Music, Lyrics & Brain Structures

While I’ve been digging into the idea of music as a mnemonic device for activities of daily living, one thing struck me as quite odd in the literature: With such variability in the findings, there must be methodological mistakes, oversights, or misunderstandings in research. There has to be some confounding factor wreaking havoc on the results. 

Well, a new paper I happened to catch from McCarty et al. (2023) entitled, Intraoperative cortical localization of music and language reveals signatures of structural complexity in the posterior temporal cortex, may hold a few clues.

One Person’s Direct Brain Recordings Are Another’s Possible Epiphany

McCarty et al. (2023) had the unique opportunity to take direct brain recordings during an awake craniotomy on a musician. They found several interesting details that help map out music and language processing in the brain. The TL;DR version, however, is that music and language share the same regions until the melodies or phrases increase in complexity. The posterior superior temporal gyrus (pSTG) was involved in the perception and production of speech and music. (Neuroscience News has a nice summary and a link to the paper for anyone interested.)

The authors also note:

“…pMTG [posterior middle temporal gyrus] activity was modulated by musical complexity, while pSTG activity was modulated by syntactic complexity. This points to shared resources for music and language comprehension, but distinct neural signatures for the processing of domain-specific structural features.”

McCarty et al. (2023)

So, as you can imagine, that caught my attention.

Cortical Competition and Cognitive Decline In Alzheimer’s

Through the many papers I’ve been reading over the last year or so, there are a few exciting things that routinely jump out at me:

  1. Alzheimer’s patients often lose speech production, motor control, and language before losing their music-related memories and abilities.
  2. To those who enjoy it and know it well, music triggers various processes and memories. And for more than just listeners. It triggers sequences for musicians and dancers, too.
  3. When experimenting with sung and spoken lyrics, Alzheimer’s patients show improved recall for those phrases sung during encoding, particularly after a lengthy delay. (In some instances, have demonstrated savings in subsequent learning conditions.)
  4. Most studies on using music as a mnemonic utilize word or language tasks.
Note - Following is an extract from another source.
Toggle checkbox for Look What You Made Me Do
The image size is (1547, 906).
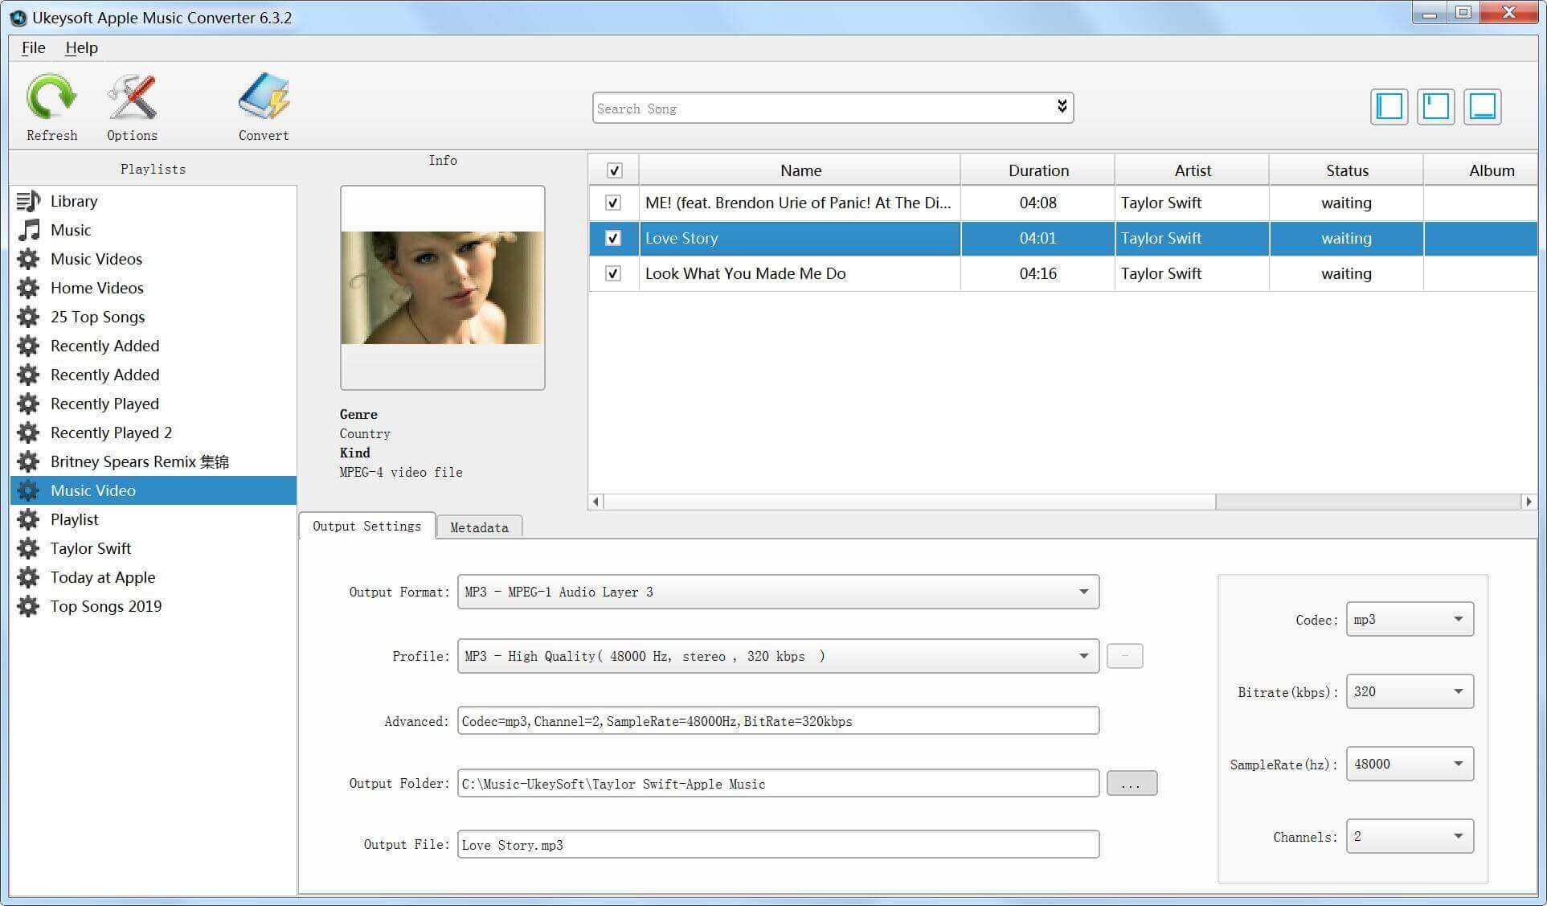tap(612, 273)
Language and music are undoubtedly intertwined. Trebuchon et al. released a paper along a similar vein in 2021 entitled Functional Topography of Auditory Areas Derived From the Combination of Electrophysiological Recordings and Cortical Electrical Stimulation. Here’s what stuck out to me:

“…the posterior part of left STS [posterior superior temporal sulcus] seems involved in more high-level language processes required in naming and reading tasks, because its stimulation did not induce positive auditory symptoms but naming or reading deficits (e.g., delayed responses, phonological errors, or semantics errors). The reading deficit included grapheme decoding, comprehension deficit and grapheme to phoneme deficit.”

Trebuchon et al. (2021)

When testing Heschl’s Gyrus (HG) nearby, Trebuchon et al. noticed that:

“…This functional asymmetry is a plausible neurophysiological substrate of the greater sensitivity of the left auditory cortex to short sound segments and brief speech features (Jamison et al., 2006Obleser et al., 2008) and of the greater sensitivity of the right auditory cortex to slower acoustic fluctuations and longer steady speech signals such as vowels and syllables (Boemio et al., 2005Abrams et al., 2008)…the enhanced sensitivity to the temporal acoustic characteristics of sounds that is only present in BA 41 and BA 42 reflects information processes needed for tagging further phonetic processing which likely take[s] place in BA 22 (Morillon et al., 2012Giroud et al., 2020).”

Trebuchon et al. (2021)

Now, BA 22? That’s the pSTG region I mentioned earlier. Interesting, right? Furthermore, Trebuchon et al. note:

“…HG and PT should be tested with a repetition or repetition and designation task; Spt [located posteriorily to the HG in the left Sylvian fissure] should be tested with repetition and repetitive motor tasks, STS should be preferentially tested with naming and reading tasks.”

Trebuchon et al. (2021)

All of this combined, the issue within the research on music as a memory device could be their choice of tasks.

Repetitive Language Tasks Could Be the Problem with the Research

For the sake of reasoning this out, let’s assume that both of these studies are “proof” of how brains process music, sound, and language. If that is the case, the messy findings in the literature over the last 30 years make perfect sense.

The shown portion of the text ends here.